Exercise materials —
————
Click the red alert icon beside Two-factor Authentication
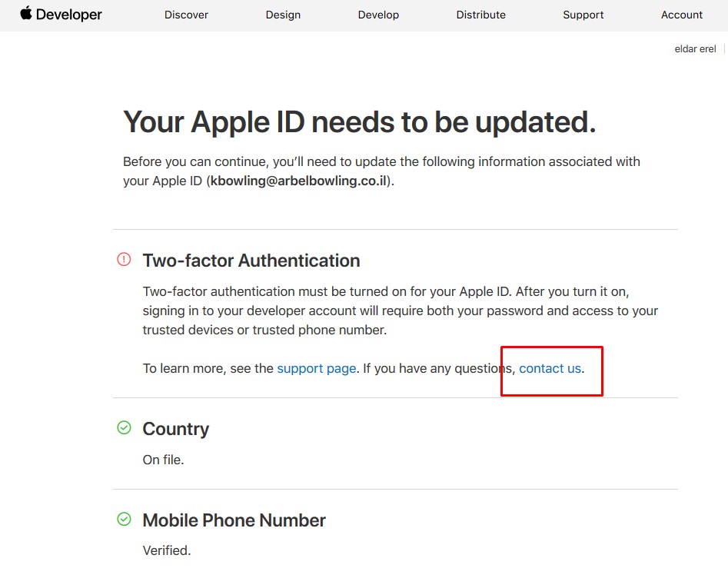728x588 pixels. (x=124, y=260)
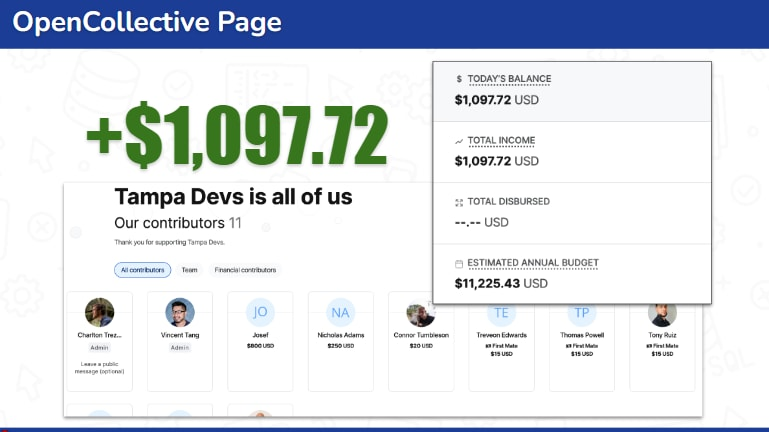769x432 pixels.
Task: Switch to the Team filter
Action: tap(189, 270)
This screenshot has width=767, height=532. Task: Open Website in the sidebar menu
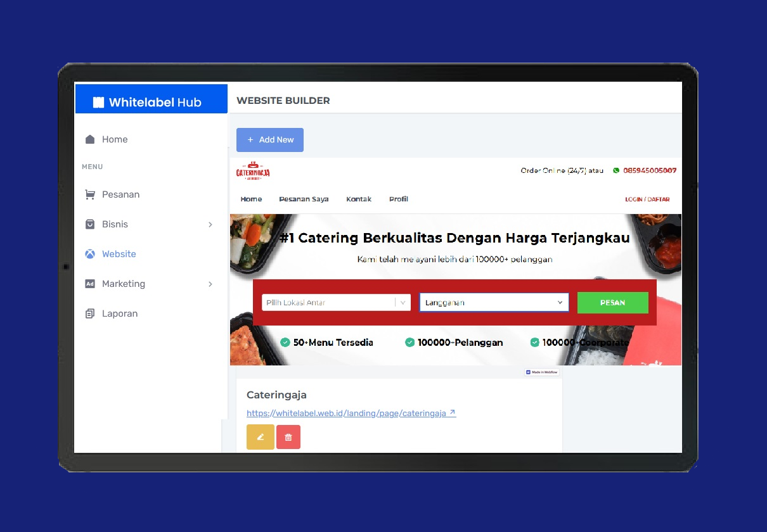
————
Could you print all of the entries above exactly as written, minus the pictures?

Exercise response —
Click the red alert icon beside Two-factor Authentication
728x588 pixels. (x=124, y=260)
769x432 pixels.
Task: Switch to the Team filter
Action: tap(189, 270)
This screenshot has width=767, height=532. Task: Open Website in the sidebar menu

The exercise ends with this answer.